(Stored items)
==========
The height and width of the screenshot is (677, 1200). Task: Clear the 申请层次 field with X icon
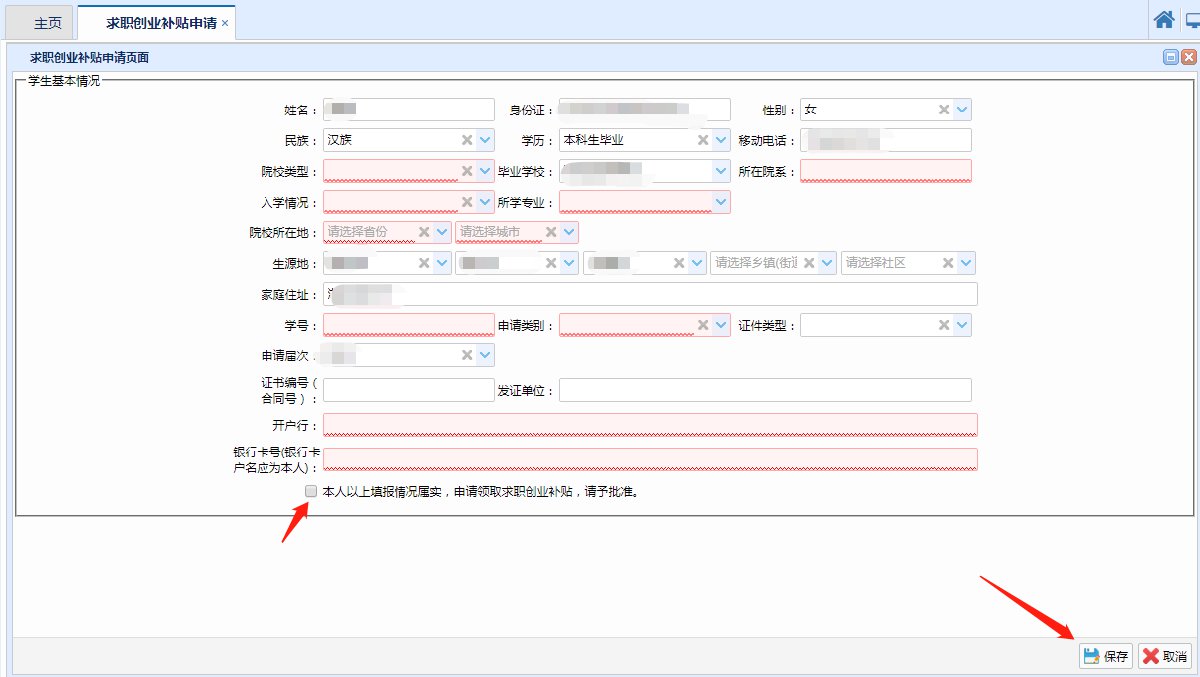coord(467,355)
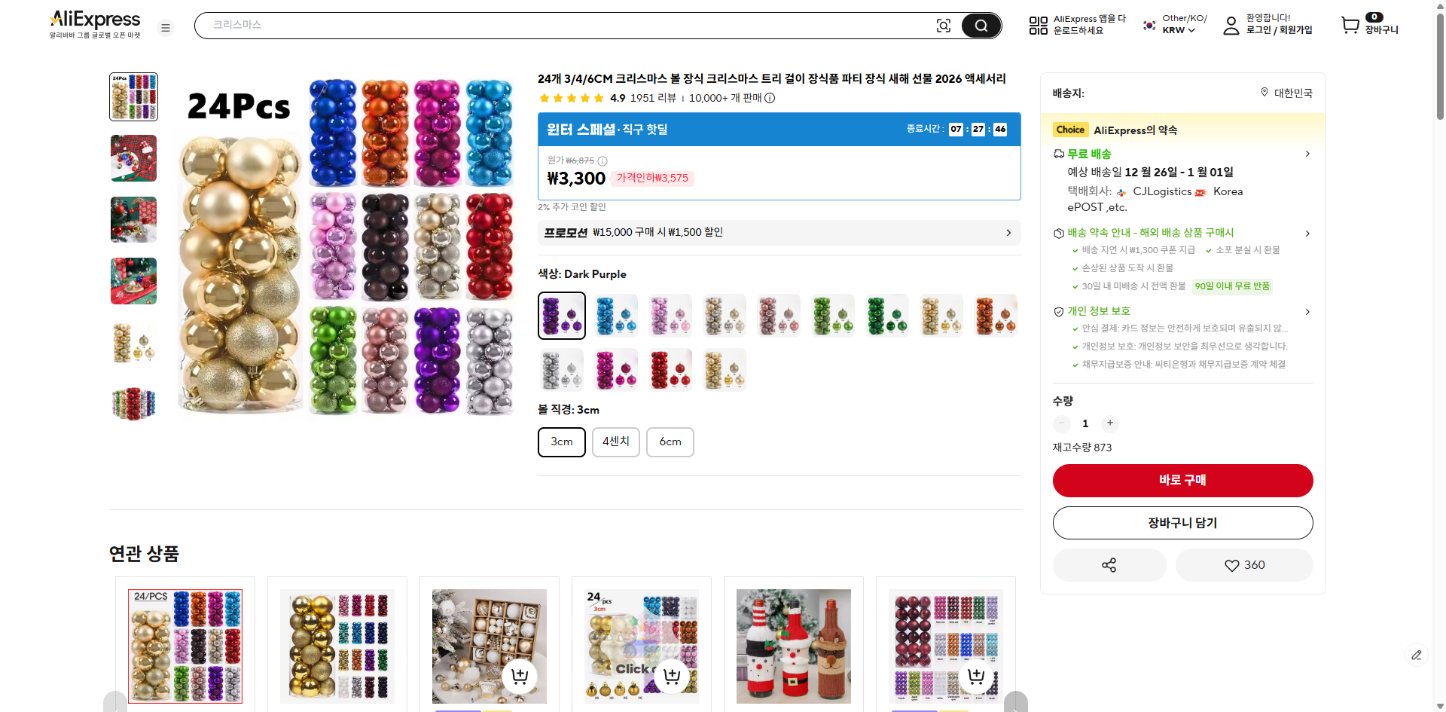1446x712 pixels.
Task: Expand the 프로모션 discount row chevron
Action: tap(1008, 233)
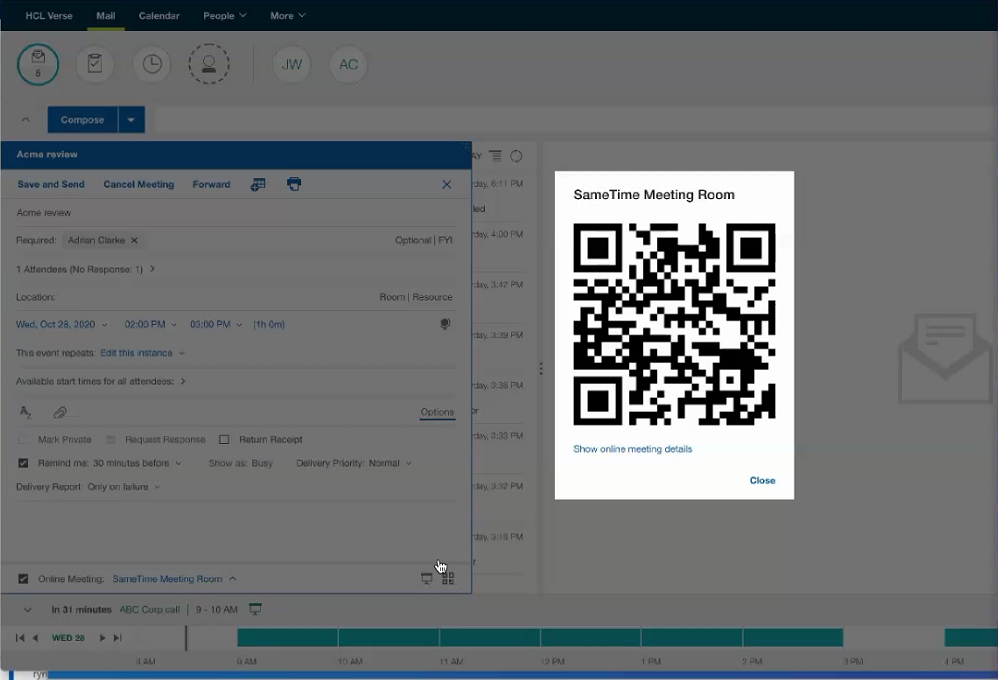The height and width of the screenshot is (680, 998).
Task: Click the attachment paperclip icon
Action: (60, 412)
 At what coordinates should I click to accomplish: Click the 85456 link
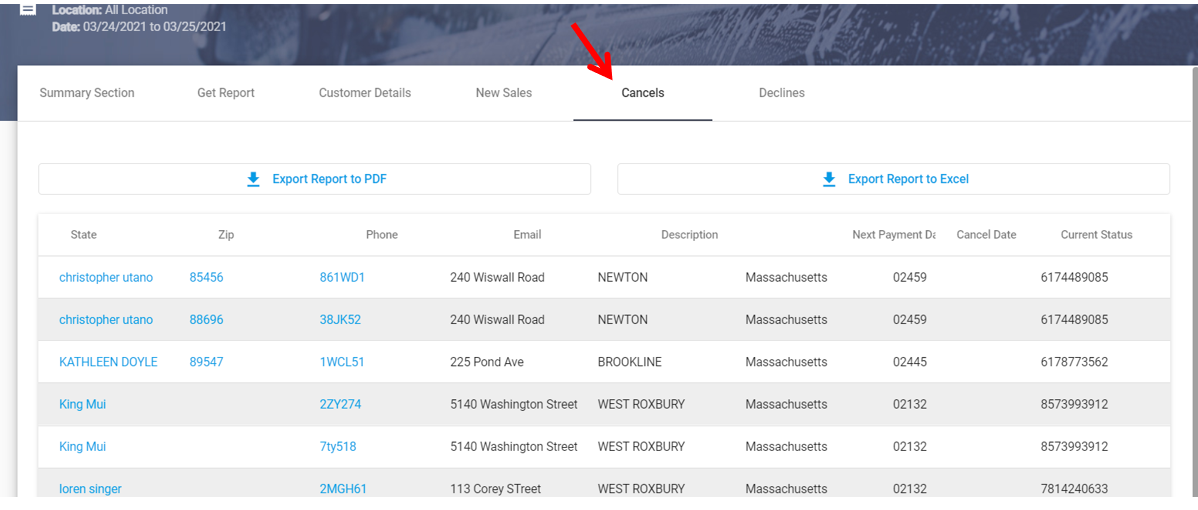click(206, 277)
==========
The range to copy runs from the line with "At what coordinates" to the last line of the entries, both included; copy it exactly and leave out the pictures.

### Solution for this exercise
 At what coordinates should I click to accomplish: Click the 85456 link
click(206, 277)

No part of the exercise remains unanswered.